* start Excerpted text *

Re: RDF Semantics: rdfs entailment lemma / terHorst-proof-review from herman.ter.horst@philips.com on 2003-11-20 (www-rdf-comments@w3.org from October to December 2003)

From: <herman.ter.horst@philips.com>
Date: Thu, 20 Nov 2003 12:14:15 +0100
To: pat hayes <phayes@ihmc.us>
Cc: Brian_McBride <bwm@hplb.hpl.hp.com>, Dan Connolly <connolly@w3.org>, www-rdf-comments@w3.org
Message-ID: <OFAD64807A.B42A2E91-ONC1256DE4.003D15BD-C1256DE4.003DCA59@diamond.philips.com>

(I resend the mail that I sent yesterday, since it
was probably not clear that in the example
I meant Class with C.  In addition, I make two
small additions, marked with (A).)

When I went again over the proof of the rdfs entailment
lemma, to double-check all the details, I noticed that
there still seems to be an error in the lemma.
Perhaps I didn't see this earlier because the location
of the new error is extremely close to another, more
conspicuous error that I noticed last week and that
was solved with a change to the treatment of literals [1].

The new error also involves literals.
It can be described in terms of a testcase,
and there is a clear solution to the problem.

Testcase:
graph G containing only the triples
  v p l
  p range Class
where l is a literal.
Triple T:
  b subClassOf l
where b is a blank node.

This gives a counterexample to the rdfs entailment lemma.
According to the semantics, G rdfs-entails T.
   (Proof: Let I be an arbitrary rdfs-interpretation that 
   satisfies G.  Then <I(v),I(l)> in IE(I(p))
   and <I(p),I(Class)> in IE(I(range)).  By the semantic 
   condition on range, we get I(l) in CEXT(I(Class))=IC.
   Since IEXT(I(subClassOf)) is reflexive on IC, it follows
   that <I(l),I(l)> in IEXT(I(subClassOf)).
   Therefore, I satisfies T.)
However, the rdfs entailment rules do not derive T from G.
   (ls derives        v p b    -blank node b allocated to l
    rdfs3 derives     b t Class
    rdfs10 derives    b subClassOf b
    Here it stops.)

Proposed solution:
add new RDFS entailment rule:
"rdfs14" if E contains
   uuu aaa _:nnn where _:nnn is allocated to lll by lg
then add:
   uuu aaa lll
In the construction of the RDFS closure, rule "rdfs14"

* end Excerpted text *
* start Exercise data *

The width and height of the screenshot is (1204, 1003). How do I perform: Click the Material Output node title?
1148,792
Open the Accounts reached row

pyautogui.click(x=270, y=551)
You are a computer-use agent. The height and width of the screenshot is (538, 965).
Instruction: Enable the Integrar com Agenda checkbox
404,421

* end Exercise data *
* start Exercise data *

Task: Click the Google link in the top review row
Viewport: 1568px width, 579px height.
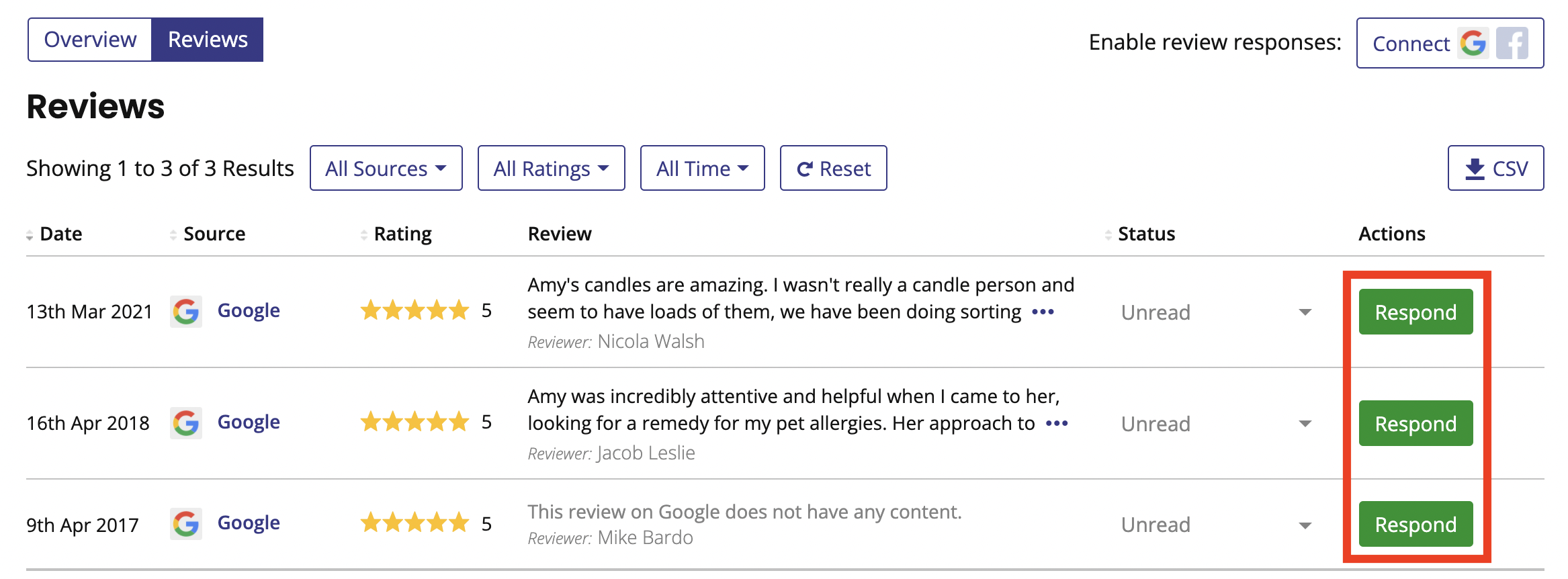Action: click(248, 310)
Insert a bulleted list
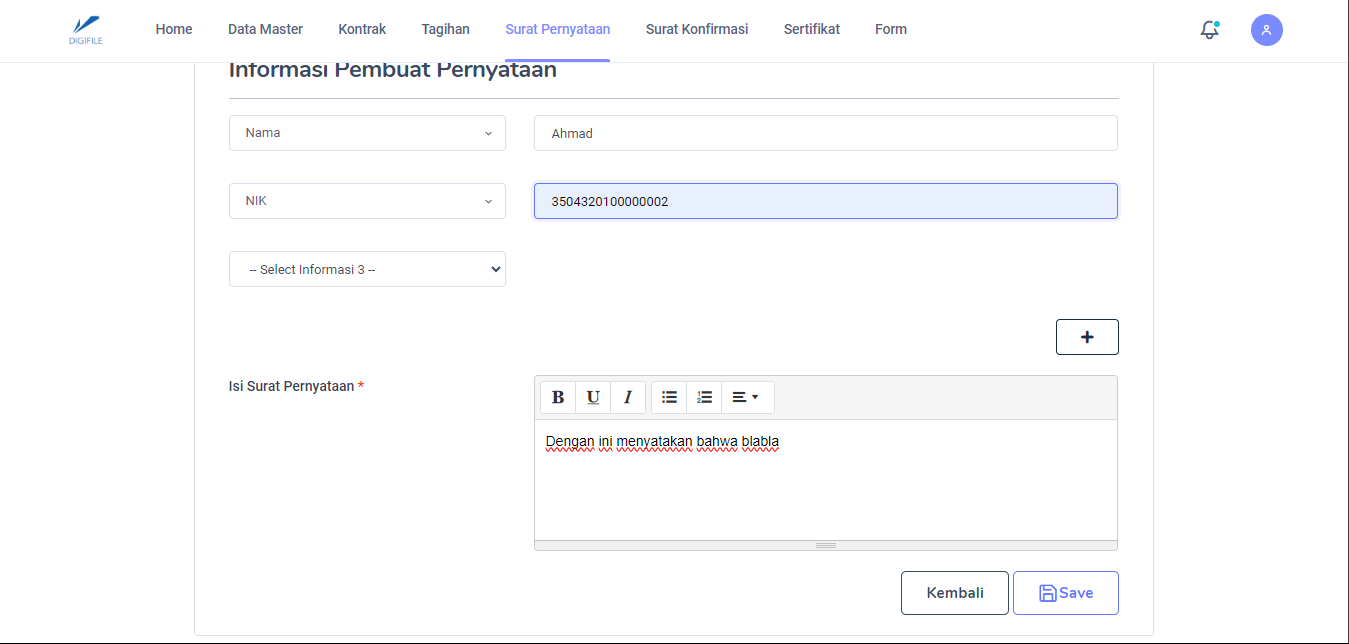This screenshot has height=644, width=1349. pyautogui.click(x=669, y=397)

* end Exercise data *

Exercise tasks:
(1) Reproduce the lines of the records that run from the line containing "Task: Click the" through the line containing "This screenshot has", with both of those lines included. Omit the pictures from your reply.
(2) Carry on writing the mailing-list message about the RDFS entailment lemma, picking up after its final sentence.

Answers to the problems:
(1)
Task: Click the Google link in the top review row
Viewport: 1568px width, 579px height.
Action: click(248, 310)
Insert a bulleted list
This screenshot has height=644, width=1349. pyautogui.click(x=669, y=397)

(2)
should be freely applicable at all times.

This new rule would be a kind of counterpart to rule lg.
It would also solve the problem with the proof.
The problem with the proof is the following step, near
the end:
   given "D contains a triple sur(SH+A(s)) p sur(SH+A(o))"
   conclude "this is an instance of" the triple spo
   "under the instantiation mapping x ->sur(A(x))".
The problem with this conclusion is that if o is a literal
and if b is the blank node allocated to o by rule lg,
then  sur(SH(o)) is b instead of o.
So this is *not* an instance in this case.  Calling the
instantiation mapping M, it can only be concluded that
the triple
   M(s) p b 
is in D.  When rule "rdfs14" would be present, we have
   M(s) p o
in D, as desired.

I confirm that I consider the rdfs entailment lemma to be
proved when this change would be made.

(A) The validity of "rdfs14" is clear.  There is no need
to make such an addition for the rdf entailment lemma.

===

I am afraid that with the comment above I express the
need to re-open the LC2 topic 'terHorst-proof-review'.
I hope that this error could be corrected before the 
PR publication.  Fortunately, it could easily be 
handled with the indicated solution.

===

I should also mention that the change to the treatment of
literals that was introduced last week seems to have made 
the Skolemization lemma false.

Since plain literals now also count as vocabulary, and
since plain literals cannot be "freely interpreted",
the interpretation I' cannot be constructed in general
in the way indicated in the proof.

There is a straightforward solution to this problem, by
sharpening the definition of Skolemization, for example
in the following way:
A Skolemization of an RDF graph G is an instance of
G with respect to an 1-1 instance mapping that maps
each blank node in G to a URI reference that does not appear
in G.
(A) (I omitted the word ground before instance since 
this is implied by the rest of the definition.)

The Skolemization lemma plays only a peripheral role
in the RDF Semantics document, since it is not on the
path to the main completeness results.
Still, the lemma is relevant since, as the document notes
"Skolemization is routinely used in automatic inference
systems".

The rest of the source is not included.